Taking Orders from the Living Room Not Sitting Well on the Factory Floor
UAW Talks Show Deepening WFH Divide Needs to be Addressed
While office workers slow-walk their return, the other half of the workforce that didn’t spend the pandemic in their living rooms is rightly starting to demand fair treatment in the changing workscape.
Watching workers who are STILL phoning it in, multi-tasking childcare, spending more time with their families and getting some extra sleep is infuriating to those on the factory floor “busting their asses” grinding out 12 hour days, long commutes and no extra time for life.
Around 146,000 United Auto Workers (UAW) could go on strike as early as next week against all three major U.S. automakers. Their demands sound outrageous: a 32-hour work week for 40 hours of pay, restored defined pensions, more paid holidays and leaves, 46% pay raises commensurate with executives”, and technology training to bring them up to speed for the era of electric vehicles.
But are they as outrageous as they may seem? Our deepening relationship with digital technology through systems like artificial intelligence, as well as the widening wage gap, is at the core of autoworkers’ dissatisfaction. Although too early to know how the talks between the Big Three automakers and the UAW will work out, they are testing the tipping point where the insensitive and lavish lifestyles of billionaires — and now the merely educated who work remotely — meets the average working Joe or Josephine.

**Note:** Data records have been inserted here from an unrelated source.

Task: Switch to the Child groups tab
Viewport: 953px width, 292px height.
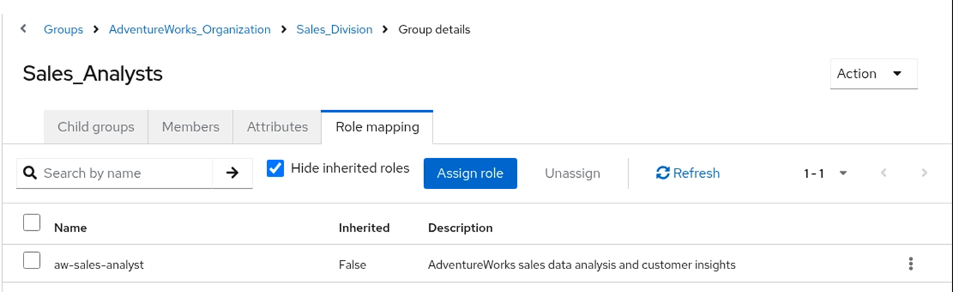Action: (96, 127)
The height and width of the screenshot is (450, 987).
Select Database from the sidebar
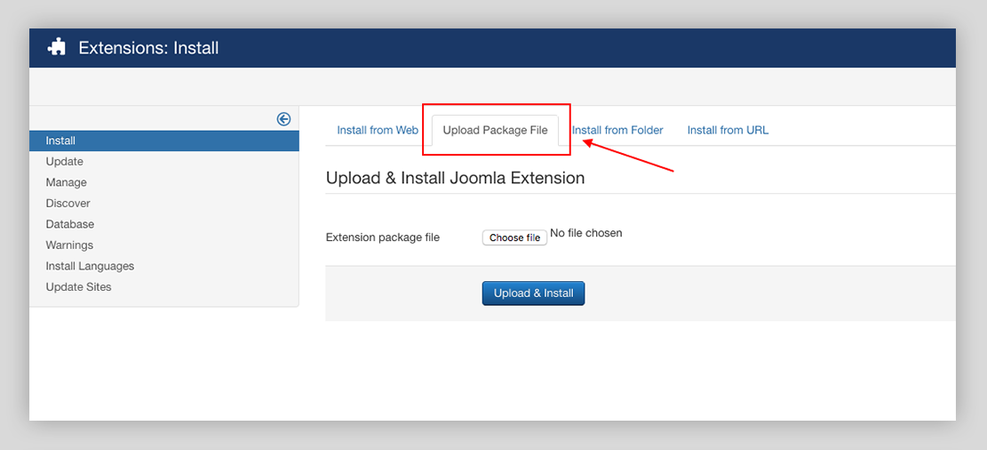tap(69, 224)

“We are fed up with the billionaire class and the corporate class taking everything and leaving us with scraps,” UAW President Shawn Fain told a cheering Labor Day crowd in Detroit. "Billionaires, in my opinion, don't have a right to exist.The very existence of billionaires shows us that we have an economy that is working for the benefit of the few and not the many. It feels like we've gone so far backwards that we have to fight just to have the 40-hour workweek back. Why is that, so another asshole can make enough money to shoot himself to the moon?"
The UAW has set Sept. 14 as a strike deadline for the Big Three to meet its “audacious” (Fain’s wording) demands. He has “thrown out the playbook” notes the Wall Street Journal. His refusal to shake hands at the beginning of the talks with the CEOs, as is the tradition, has rattled leadership. As has his argument that it’s only fair to share the $164 billion in net profits that have boosted auto CEO’s pay 40 percent over the last ten years.

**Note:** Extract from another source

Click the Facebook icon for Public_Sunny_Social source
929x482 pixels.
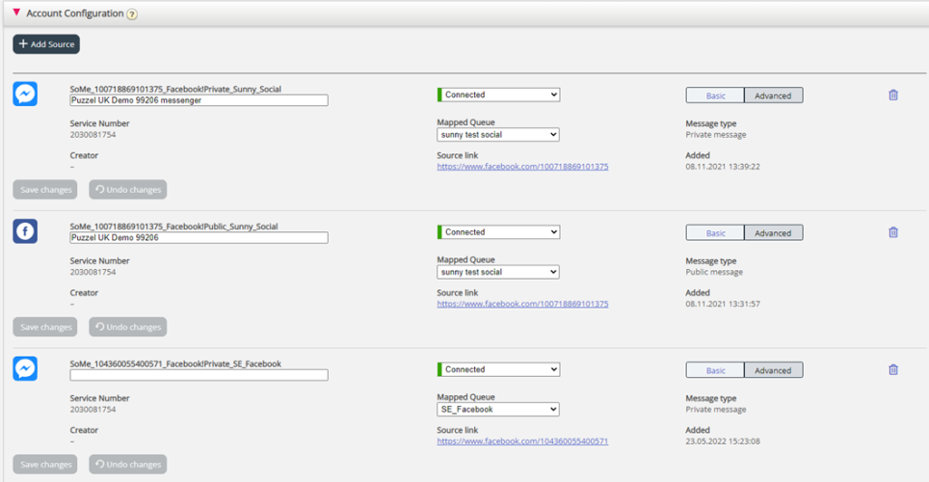click(x=25, y=231)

CNBC host James Cramer deems the demands “so aggressive as to potentially weaken the whole industry.” He adds,“This man has studied Trotsky.”
Steve Rattner, who oversaw the Obama rescue of the auto industry in 2009, says the demands are a “long list of stuff that is beyond the pale of any auto company’s ability to meet,” but he said he most worries that falling productivity from fewer work hours, as well as higher U.S. wages, will drive auto manufacturing to Mexico.
The gap separating the two sides, Rattner said, is “something the size of the Pacific Ocean.”
Here’s the ocean, as the UAW sees it: In 2022, Mary Barra, CEO of GM, pay last year of $28.97 million, Ford Motor Co. CEO Jim Farley $21 million and Carlos Tavares, 64, CEO of Stellantis NV — maker of Jeep SUVs, Ram pickup trucks and other vehicles — $24.8 million.
The average automotive worker base wage before benefits is $30 an hour.
The UAW cheered the U.S. Energy Department's announcement last week that it will offer $15.5 billion in grants and loans to support a "just transition" to electric vehicles by rewarding investment projects with unionized or highly paid workforces, But the autoworkers argue that should just be the beginning as an estimated 140,000 jobs are expected to be lost in the transition. (The estimate of job loss has a big range — but it is tens of thousands)
President Biden’s election campaign badly needs the UAW — which has traditionally supported Democrats — to get on board. He took the unusual step last month of commenting on the negotiations in a statement. “The middle class built America, and unions built the middle class. Companies should use this process to make sure they enlist their workers in the next chapter of the industry by offering them good paying jobs and a say in the future of their workplace.”
The stakes are higher than ever, not just for Biden, but for the whole country. Can the playing field be leveled as technology continues to drive what some are calling a Fourth Industrial Revolution? Or will we continue to divide the country between workers who get to stay home, often making significantly more than blue collar workers, and those on the front line facing job losses as executive salaries continue to soar?
Paying attention to the sea-change of the working world would be a good start. Also try onsite daycare, exercise facilities, early retirement pensions.